→ Supplied information
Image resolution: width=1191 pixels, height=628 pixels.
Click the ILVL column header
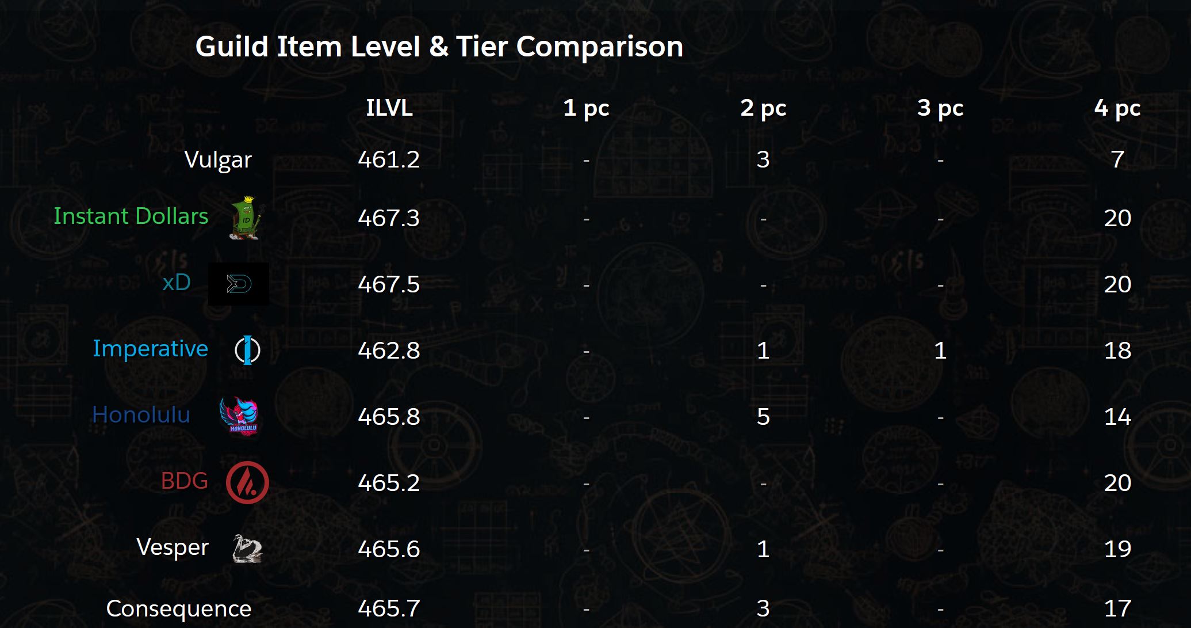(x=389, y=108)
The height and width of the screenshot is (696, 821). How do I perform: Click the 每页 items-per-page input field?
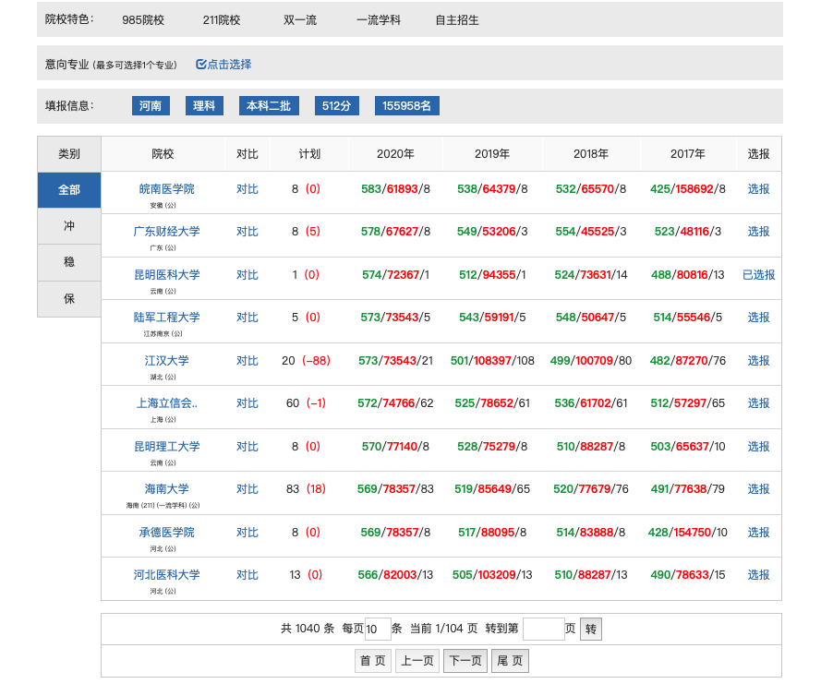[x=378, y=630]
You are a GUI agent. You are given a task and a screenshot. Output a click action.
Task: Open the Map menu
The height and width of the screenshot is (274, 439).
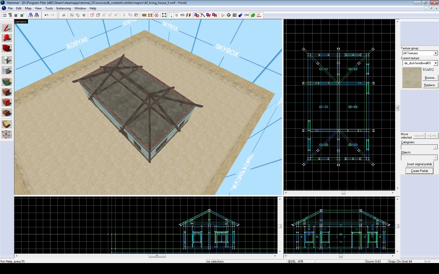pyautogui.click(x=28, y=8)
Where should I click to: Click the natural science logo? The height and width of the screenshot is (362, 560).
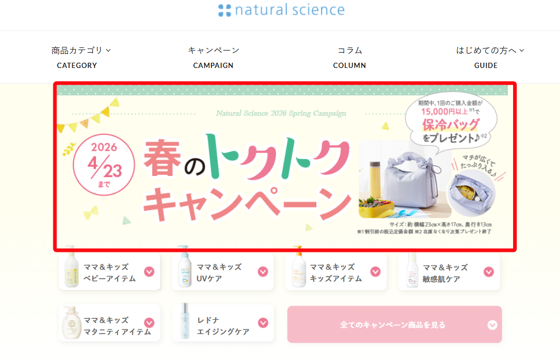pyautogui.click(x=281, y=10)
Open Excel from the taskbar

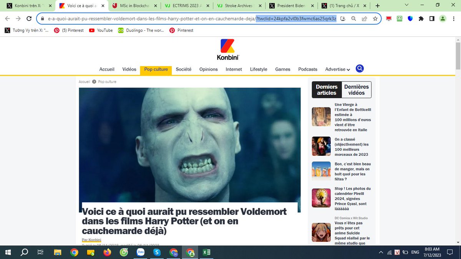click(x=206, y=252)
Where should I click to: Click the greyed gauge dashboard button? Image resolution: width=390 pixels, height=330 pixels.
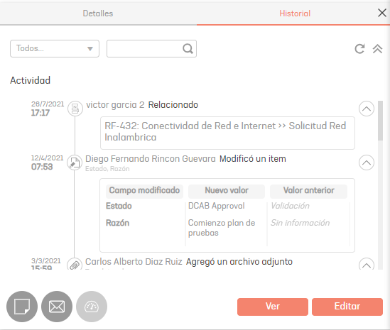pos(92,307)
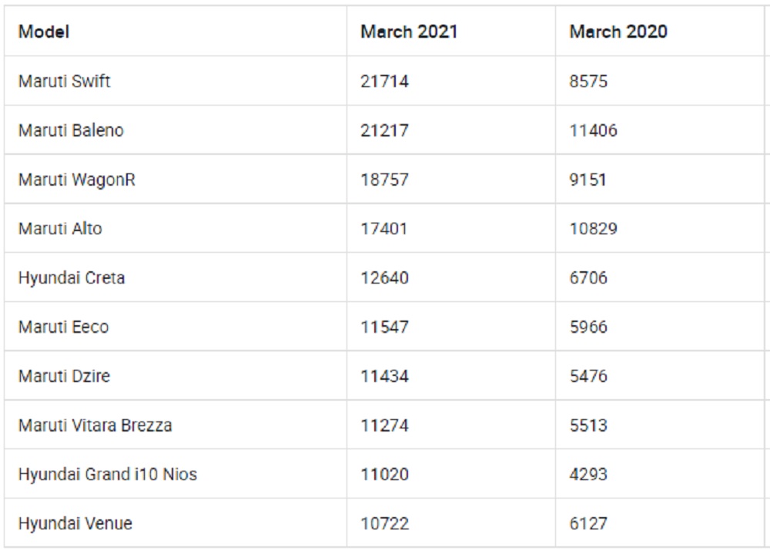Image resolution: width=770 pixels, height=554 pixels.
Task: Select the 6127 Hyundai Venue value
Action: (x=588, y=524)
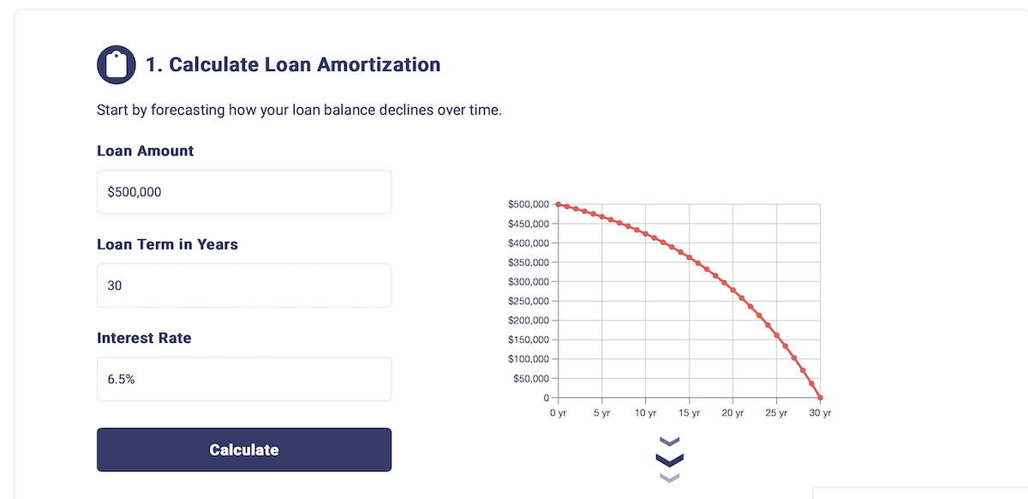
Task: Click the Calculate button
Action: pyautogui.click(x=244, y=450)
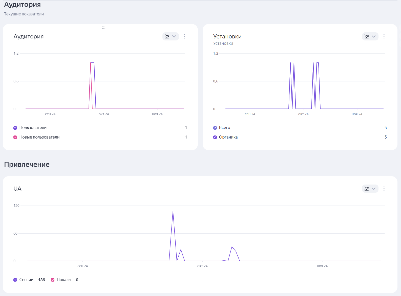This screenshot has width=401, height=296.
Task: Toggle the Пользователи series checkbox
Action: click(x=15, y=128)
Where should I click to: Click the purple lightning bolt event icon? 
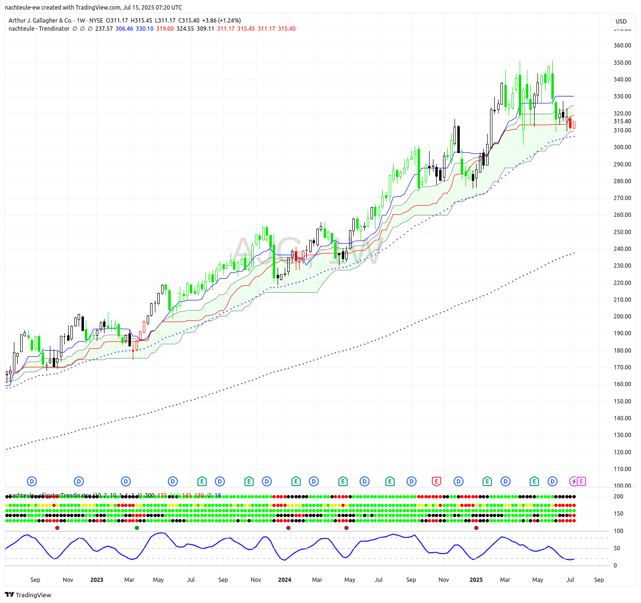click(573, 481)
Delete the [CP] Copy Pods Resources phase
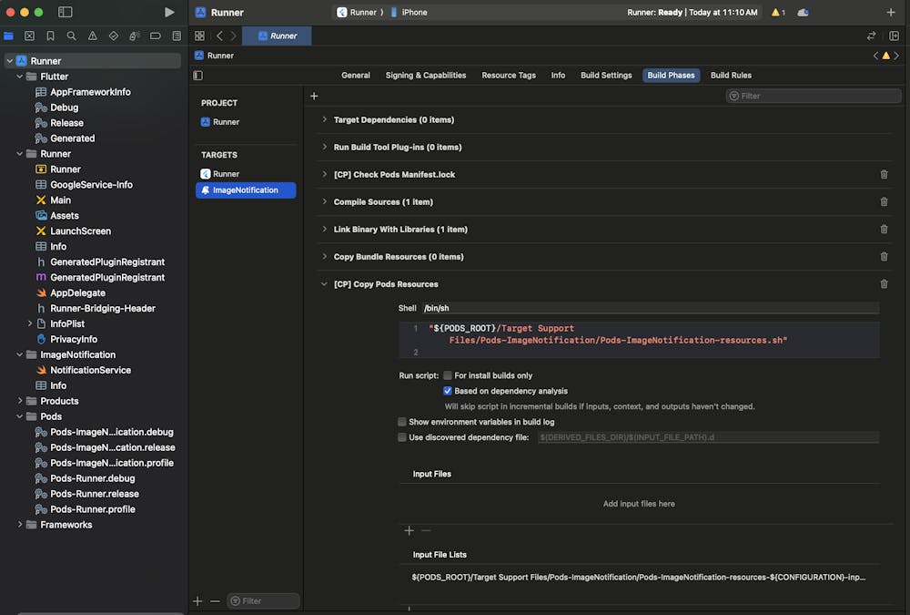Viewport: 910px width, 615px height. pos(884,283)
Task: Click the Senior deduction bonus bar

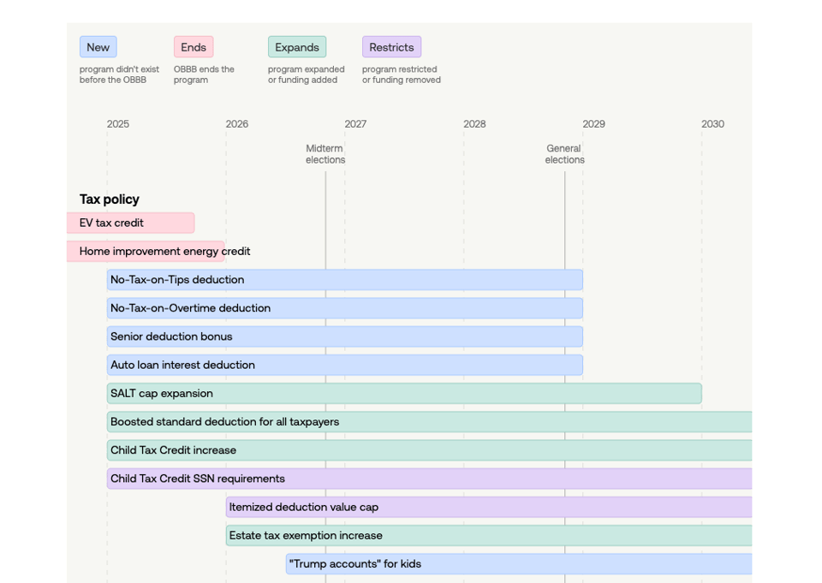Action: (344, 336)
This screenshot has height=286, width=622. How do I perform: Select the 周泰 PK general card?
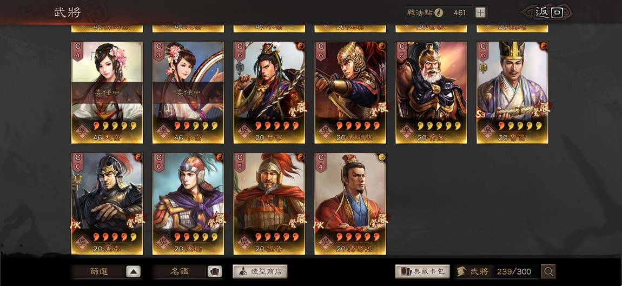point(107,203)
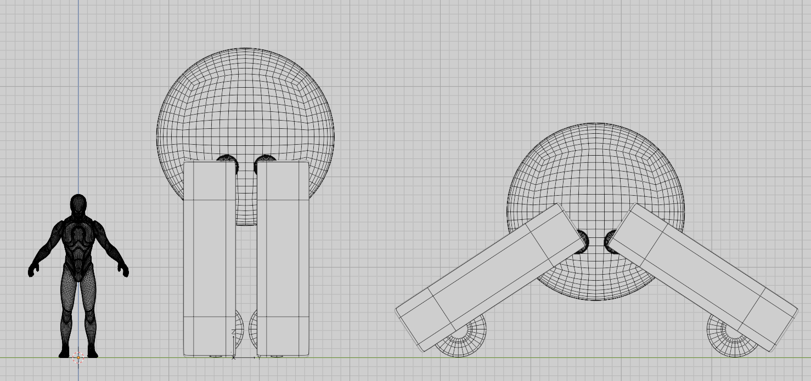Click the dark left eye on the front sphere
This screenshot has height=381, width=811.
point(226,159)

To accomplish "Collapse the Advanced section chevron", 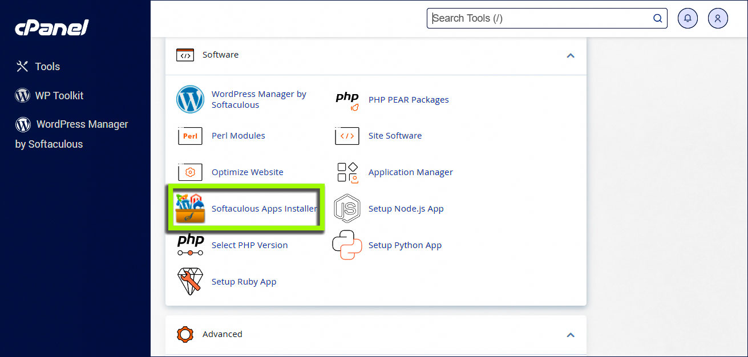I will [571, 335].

→ Exercise
Nothing but the lines from the first line of the data through the line with "Task: Open the Map menu" belongs in the answer, copied exactly and without pictures.

→ The completed task
Image resolution: width=1191 pixels, height=628 pixels.
Click the ILVL column header
(x=389, y=108)
The height and width of the screenshot is (696, 821). How do I perform: Click the 每页 items-per-page input field?
[x=378, y=630]
You are a GUI agent. You are given a task and a screenshot. Output a click action.
Task: Open the Map menu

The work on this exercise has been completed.